Activistas de lo desconocido, jamás serán vistos por aquí. Ni se espera que la muchedumbre cambie los lujos y haceres por otros de índoles diferentes. La urbe absorbe, dicta y sentencia como han de ser las cosas. La identidad del mundo por el que caminan y conducen millones de almas. Quasi al unísono, esperanzadas por cada uno de los anuncios y canciones encandilantes a cada esquina.

 

No hay bares de medianoche. No hay locales en los que uno se siente y sienta. Eso no existe. Aquí la necesidad de satisfacer a paladas, en tamaños ingentes y de maneras anormales predomina. Al menos para aquellos que entienden este sitio como lo que es. 

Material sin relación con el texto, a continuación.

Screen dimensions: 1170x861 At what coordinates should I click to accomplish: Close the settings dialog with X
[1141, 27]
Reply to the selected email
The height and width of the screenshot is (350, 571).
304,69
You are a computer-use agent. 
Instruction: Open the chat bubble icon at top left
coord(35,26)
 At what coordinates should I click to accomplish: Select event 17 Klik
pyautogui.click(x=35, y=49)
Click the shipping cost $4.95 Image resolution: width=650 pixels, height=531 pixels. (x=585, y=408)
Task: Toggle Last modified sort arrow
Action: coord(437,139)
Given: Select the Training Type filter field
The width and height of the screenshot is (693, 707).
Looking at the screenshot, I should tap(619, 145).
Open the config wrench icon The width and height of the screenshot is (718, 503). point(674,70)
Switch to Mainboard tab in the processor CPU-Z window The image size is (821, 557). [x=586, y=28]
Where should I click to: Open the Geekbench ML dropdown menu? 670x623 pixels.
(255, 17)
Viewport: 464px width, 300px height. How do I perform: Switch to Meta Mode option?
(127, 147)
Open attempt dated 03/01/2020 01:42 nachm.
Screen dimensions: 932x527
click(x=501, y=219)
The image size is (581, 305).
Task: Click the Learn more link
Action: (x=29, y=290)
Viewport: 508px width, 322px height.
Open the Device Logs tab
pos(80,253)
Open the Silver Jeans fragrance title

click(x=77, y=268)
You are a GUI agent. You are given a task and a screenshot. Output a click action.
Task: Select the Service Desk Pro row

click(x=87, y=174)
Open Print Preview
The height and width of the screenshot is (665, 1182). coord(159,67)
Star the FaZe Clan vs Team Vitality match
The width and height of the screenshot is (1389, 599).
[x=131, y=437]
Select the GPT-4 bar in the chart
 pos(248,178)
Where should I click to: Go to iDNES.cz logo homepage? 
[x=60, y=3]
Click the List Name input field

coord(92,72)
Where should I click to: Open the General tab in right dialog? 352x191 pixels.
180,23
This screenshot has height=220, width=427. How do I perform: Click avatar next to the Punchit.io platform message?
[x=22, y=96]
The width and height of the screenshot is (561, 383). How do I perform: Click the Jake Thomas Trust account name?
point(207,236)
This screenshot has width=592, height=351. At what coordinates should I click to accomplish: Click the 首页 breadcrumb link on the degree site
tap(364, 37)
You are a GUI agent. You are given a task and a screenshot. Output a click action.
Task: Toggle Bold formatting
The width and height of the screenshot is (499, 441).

No decides tú, la ciudad decide por ti, cuando y cuanto. El qué y cómo.

 

Las vicisitudes de una sociedad que abraza este sistema de intercambio propio. La ciudad aporta y tintinea, los caminantes se adentran en todos y cada uno de los placeres que esta aporta al mundo. Eso y nada más, un intercambio sin dialectos en el que hasta el más infantil de los seres se da cuenta al momento de por qué todo es diferente aquí.

Construida con los mismos materiales que el más puritano de los asentamientos. Construida y constituida, tal vez no por los mismos, pero por humanos a fin de cuentas. Y sin embargo, provista de un halo de luz artificial que denota constantemente el por que de su ser.

 

No es un oasis, ni siquiera un lugar en el que acercarse a sentir el calor de los fuegos y diferentes encuentros casuales. No es nada de proporciones bíblicas ni incandescentes pensamientos o liturgias humanizadas.

Al final, es lo que cada uno de los que se adentran quieren que sea. Y esa es su peculiaridad.